* Problem to solve *
Repeat every line of the data exactly; the pictures stay out.

Collected data:

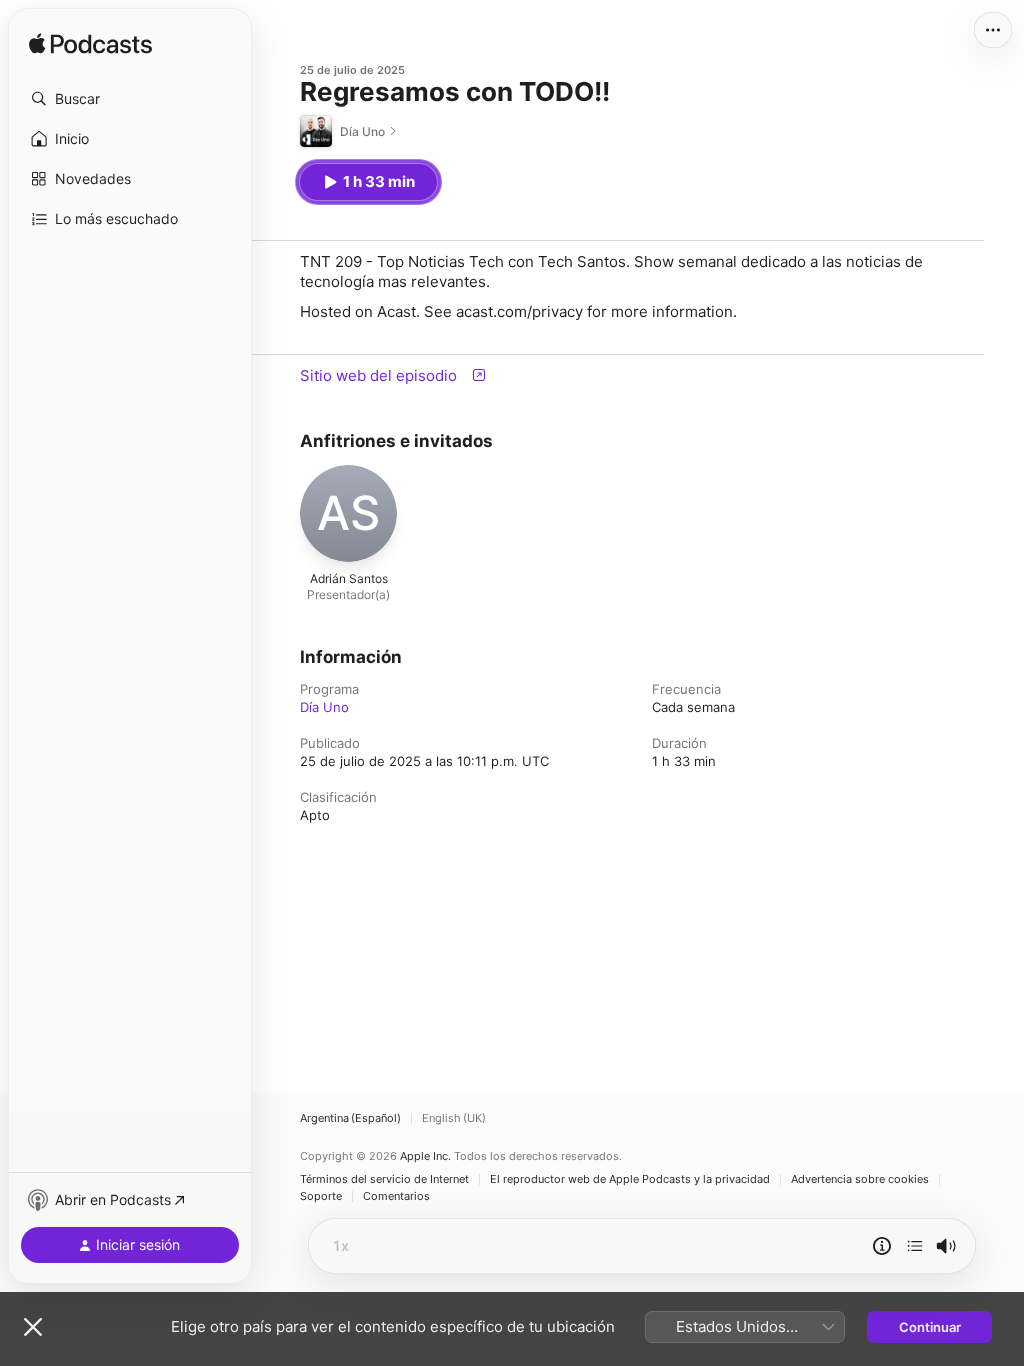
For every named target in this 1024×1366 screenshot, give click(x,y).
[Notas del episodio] (882, 1246)
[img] (90, 45)
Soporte (321, 1196)
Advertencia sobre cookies (860, 1179)
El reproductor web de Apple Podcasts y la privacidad (630, 1179)
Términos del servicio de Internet (384, 1179)
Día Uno (324, 707)
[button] (130, 99)
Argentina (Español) (350, 1118)
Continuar (930, 1327)
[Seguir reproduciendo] (915, 1246)
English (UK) (454, 1118)
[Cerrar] (33, 1327)
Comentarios (396, 1196)
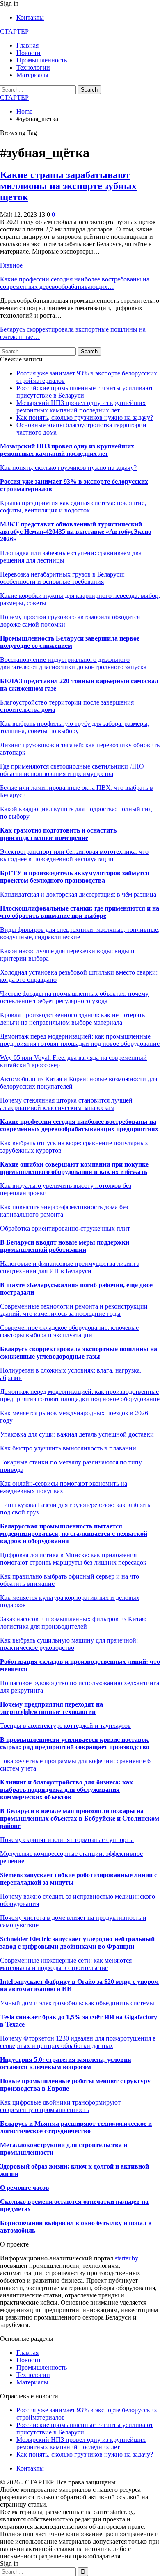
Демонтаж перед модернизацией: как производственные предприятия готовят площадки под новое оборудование (80, 1395)
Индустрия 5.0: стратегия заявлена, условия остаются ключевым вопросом (65, 2063)
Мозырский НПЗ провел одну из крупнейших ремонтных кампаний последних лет (81, 406)
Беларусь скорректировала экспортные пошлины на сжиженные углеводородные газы (78, 1352)
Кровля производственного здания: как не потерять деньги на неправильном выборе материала (72, 1018)
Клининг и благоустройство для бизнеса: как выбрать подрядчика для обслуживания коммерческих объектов (66, 1789)
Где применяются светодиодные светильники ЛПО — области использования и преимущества (76, 770)
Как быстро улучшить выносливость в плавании (68, 1448)
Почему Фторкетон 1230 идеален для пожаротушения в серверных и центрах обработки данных (78, 2042)
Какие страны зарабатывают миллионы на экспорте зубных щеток (68, 185)
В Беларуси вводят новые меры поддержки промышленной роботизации (64, 1246)
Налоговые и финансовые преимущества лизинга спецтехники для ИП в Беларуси (69, 1267)
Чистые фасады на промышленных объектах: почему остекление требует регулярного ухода (74, 997)
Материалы (32, 74)
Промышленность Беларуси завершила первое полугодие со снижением (69, 642)
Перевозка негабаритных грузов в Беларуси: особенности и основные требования (62, 578)
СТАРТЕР (14, 31)
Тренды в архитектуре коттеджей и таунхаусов (65, 1725)
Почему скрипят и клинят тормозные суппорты (67, 1839)
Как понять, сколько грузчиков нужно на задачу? (84, 417)
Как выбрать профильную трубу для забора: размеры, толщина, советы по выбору (74, 727)
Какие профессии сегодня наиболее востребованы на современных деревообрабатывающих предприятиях (79, 1125)
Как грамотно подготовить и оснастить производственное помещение (58, 834)
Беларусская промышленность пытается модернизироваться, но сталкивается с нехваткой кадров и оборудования (73, 1533)
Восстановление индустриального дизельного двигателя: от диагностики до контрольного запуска (73, 663)
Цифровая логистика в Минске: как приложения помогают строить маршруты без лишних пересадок (73, 1558)
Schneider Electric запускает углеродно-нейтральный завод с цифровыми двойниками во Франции (77, 1942)
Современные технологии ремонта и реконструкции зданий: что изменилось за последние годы (74, 1310)
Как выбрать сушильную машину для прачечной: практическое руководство (69, 1644)
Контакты (30, 17)
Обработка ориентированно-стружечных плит (65, 1228)
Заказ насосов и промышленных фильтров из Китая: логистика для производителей (73, 1622)
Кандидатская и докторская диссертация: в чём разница (78, 894)
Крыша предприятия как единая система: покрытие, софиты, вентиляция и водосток (73, 506)
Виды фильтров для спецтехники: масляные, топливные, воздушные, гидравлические (80, 933)
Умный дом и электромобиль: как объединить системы (77, 2002)
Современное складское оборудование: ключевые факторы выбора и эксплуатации (69, 1331)
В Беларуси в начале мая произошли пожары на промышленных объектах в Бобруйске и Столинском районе (79, 1818)
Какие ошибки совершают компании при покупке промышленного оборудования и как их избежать (74, 1168)
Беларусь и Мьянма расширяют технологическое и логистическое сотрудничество (76, 2127)
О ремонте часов (24, 2187)
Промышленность (41, 60)
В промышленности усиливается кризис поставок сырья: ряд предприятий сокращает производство (74, 1743)
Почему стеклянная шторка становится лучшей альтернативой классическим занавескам (66, 1104)
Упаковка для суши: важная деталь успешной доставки (77, 1434)
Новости (28, 52)
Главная (27, 45)
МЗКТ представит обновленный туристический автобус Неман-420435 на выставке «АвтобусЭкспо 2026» (75, 531)
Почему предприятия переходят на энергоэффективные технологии (51, 1708)
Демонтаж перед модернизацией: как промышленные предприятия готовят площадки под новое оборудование (80, 1040)
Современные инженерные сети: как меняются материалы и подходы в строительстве (66, 1964)
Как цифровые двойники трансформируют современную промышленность (60, 2106)
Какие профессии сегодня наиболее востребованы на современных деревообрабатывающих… (74, 283)
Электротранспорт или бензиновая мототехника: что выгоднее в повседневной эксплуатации (74, 855)
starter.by (126, 2258)
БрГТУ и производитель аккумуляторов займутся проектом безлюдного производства (74, 876)
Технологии (33, 67)
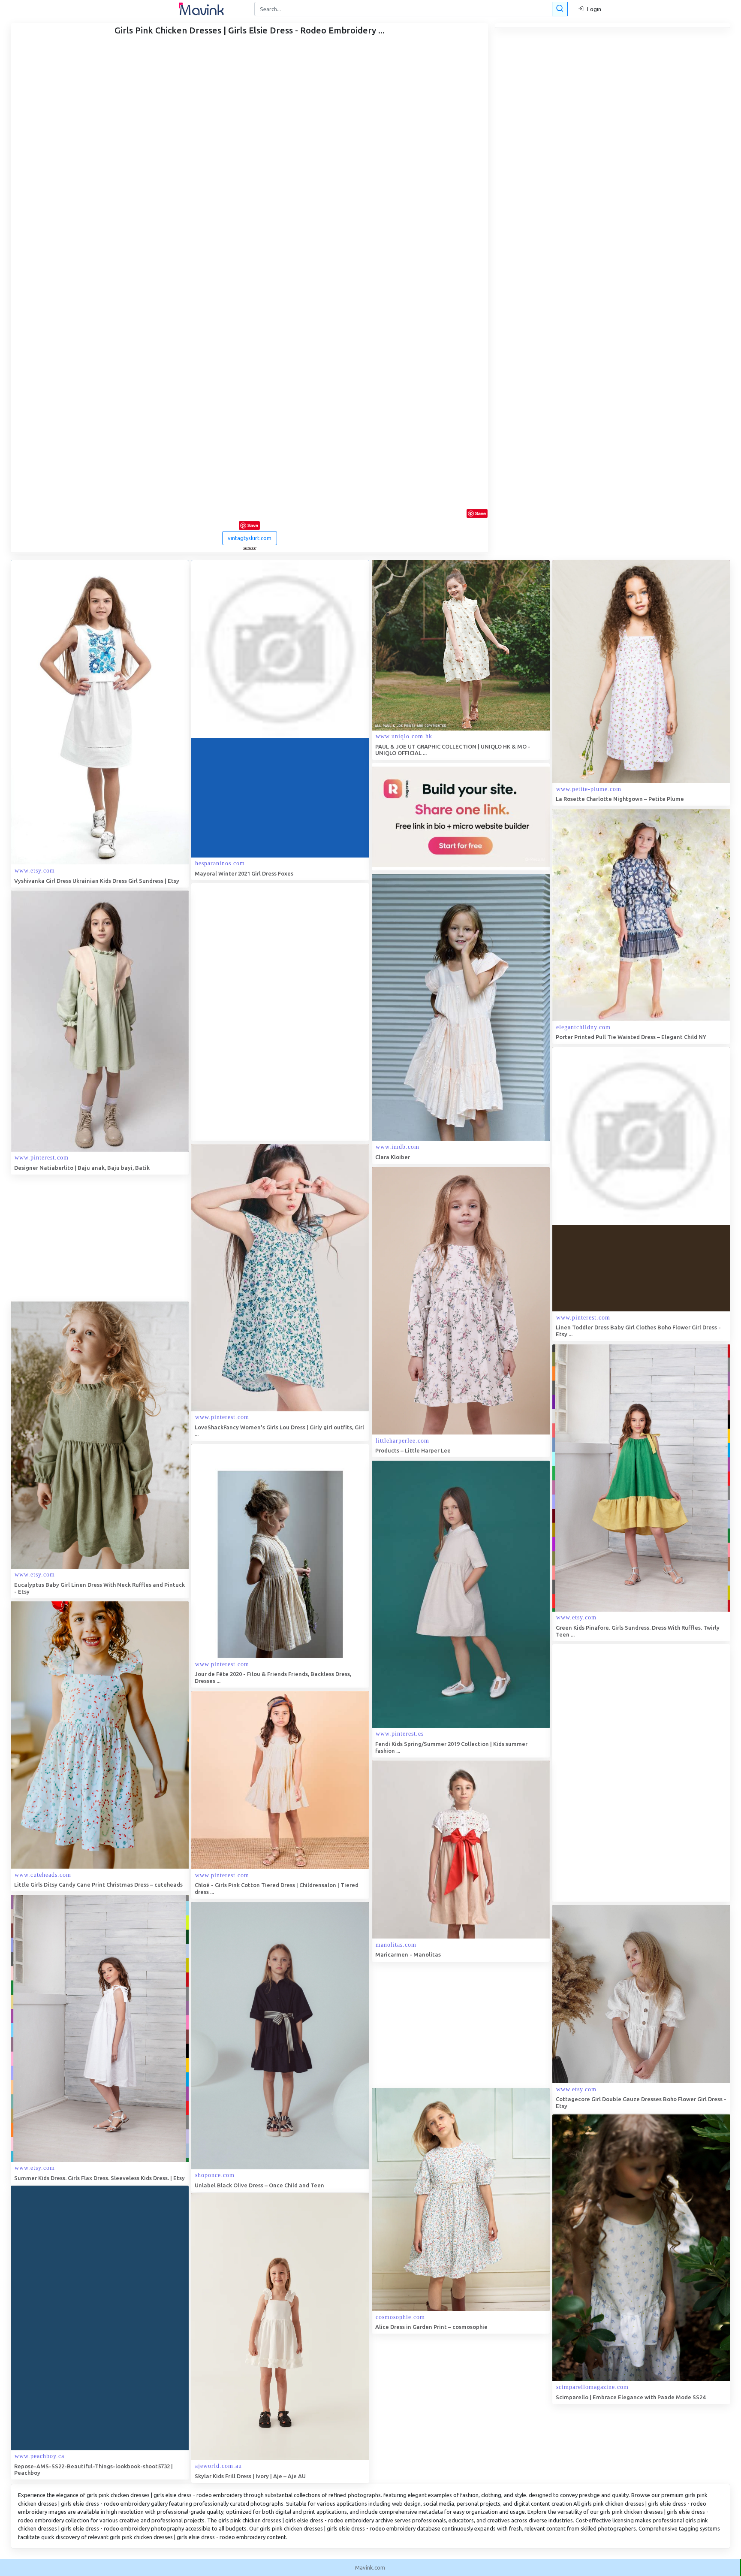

* The answer *
For every named target in this 1024×1366 screenshot, give click(x,y).
[Notas del episodio] (882, 1246)
[img] (90, 45)
Soporte (321, 1196)
Advertencia sobre cookies (860, 1179)
El reproductor web de Apple Podcasts y la privacidad (630, 1179)
Términos del servicio de Internet (384, 1179)
Día Uno (324, 707)
[button] (130, 99)
Argentina (Español) (350, 1118)
Continuar (930, 1327)
[Seguir reproduciendo] (915, 1246)
English (UK) (454, 1118)
[Cerrar] (33, 1327)
Comentarios (396, 1196)
Демонтаж перед модернизацией: как производственные предприятия готовят площадки под новое оборудование (80, 1395)
Индустрия 5.0: стратегия заявлена, условия остаются ключевым вопросом (65, 2063)
Мозырский НПЗ провел одну из крупнейших ремонтных кампаний последних лет (81, 406)
Беларусь скорректировала экспортные пошлины на сжиженные углеводородные газы (78, 1352)
Кровля производственного здания: как не потерять деньги на неправильном выборе материала (72, 1018)
Клининг и благоустройство для бизнеса: как выбрать подрядчика для обслуживания коммерческих объектов (66, 1789)
Где применяются светодиодные светильники ЛПО — области использования и преимущества (76, 770)
Как быстро улучшить выносливость в плавании (68, 1448)
Почему Фторкетон 1230 идеален для пожаротушения в серверных и центрах обработки данных (78, 2042)
Какие страны зарабатывают миллионы на экспорте зубных щеток (68, 185)
В Беларуси вводят новые меры поддержки промышленной роботизации (64, 1246)
Налоговые и финансовые преимущества лизинга спецтехники для ИП в Беларуси (69, 1267)
Чистые фасады на промышленных объектах: почему остекление требует регулярного ухода (74, 997)
Материалы (32, 74)
Промышленность Беларуси завершила первое полугодие со снижением (69, 642)
Перевозка негабаритных грузов в Беларуси: особенности и основные требования (62, 578)
СТАРТЕР (14, 31)
Тренды в архитектуре коттеджей и таунхаусов (65, 1725)
Почему скрипят и клинят тормозные суппорты (67, 1839)
Как понять, сколько грузчиков нужно на задачу? (84, 417)
Как выбрать профильную трубу для забора: размеры, толщина, советы по выбору (74, 727)
Какие профессии сегодня наиболее востребованы на современных деревообрабатывающих предприятиях (79, 1125)
Как грамотно подготовить и оснастить производственное помещение (58, 834)
Беларусская промышленность пытается модернизироваться, но сталкивается с нехваткой кадров и оборудования (73, 1533)
Восстановление индустриального дизельного двигателя: от диагностики до контрольного запуска (73, 663)
Цифровая логистика в Минске: как приложения помогают строить маршруты без лишних пересадок (73, 1558)
Schneider Electric запускает углеродно-нейтральный завод с цифровыми двойниками во Франции (77, 1942)
Современные технологии ремонта и реконструкции зданий: что изменилось за последние годы (74, 1310)
Как выбрать сушильную машину для прачечной: практическое руководство (69, 1644)
Контакты (30, 17)
Обработка ориентированно-стружечных плит (65, 1228)
Заказ насосов и промышленных фильтров из Китая: логистика для производителей (73, 1622)
Кандидатская и докторская диссертация: в чём разница (78, 894)
Крыша предприятия как единая система: покрытие, софиты, вентиляция и водосток (73, 506)
Виды фильтров для спецтехники: масляные, топливные, воздушные, гидравлические (80, 933)
Умный дом и электромобиль: как объединить системы (77, 2002)
Современное складское оборудование: ключевые факторы выбора и эксплуатации (69, 1331)
В Беларуси в начале мая произошли пожары на промышленных объектах в Бобруйске и Столинском районе (79, 1818)
Какие ошибки совершают компании при покупке промышленного оборудования и как их избежать (74, 1168)
Беларусь и Мьянма расширяют технологическое и логистическое сотрудничество (76, 2127)
О ремонте часов (24, 2187)
Промышленность (41, 60)
В промышленности усиливается кризис поставок сырья: ряд предприятий сокращает производство (74, 1743)
Почему стеклянная шторка становится лучшей альтернативой классическим занавескам (66, 1104)
Упаковка для суши: важная деталь успешной доставки (77, 1434)
Новости (28, 52)
Главная (27, 45)
МЗКТ представит обновленный туристический автобус Неман-420435 на выставке «АвтобусЭкспо 2026» (75, 531)
Почему предприятия переходят на энергоэффективные технологии (51, 1708)
Демонтаж перед модернизацией: как промышленные предприятия готовят площадки под новое оборудование (80, 1040)
Современные инженерные сети: как меняются материалы и подходы в строительстве (66, 1964)
Как цифровые двойники трансформируют современную промышленность (60, 2106)
Какие профессии сегодня наиболее востребованы на современных деревообрабатывающих… (74, 283)
Электротранспорт или бензиновая мототехника: что выгоднее в повседневной эксплуатации (74, 855)
starter.by (126, 2258)
БрГТУ и производитель аккумуляторов займутся проектом безлюдного производства (74, 876)
Технологии (33, 67)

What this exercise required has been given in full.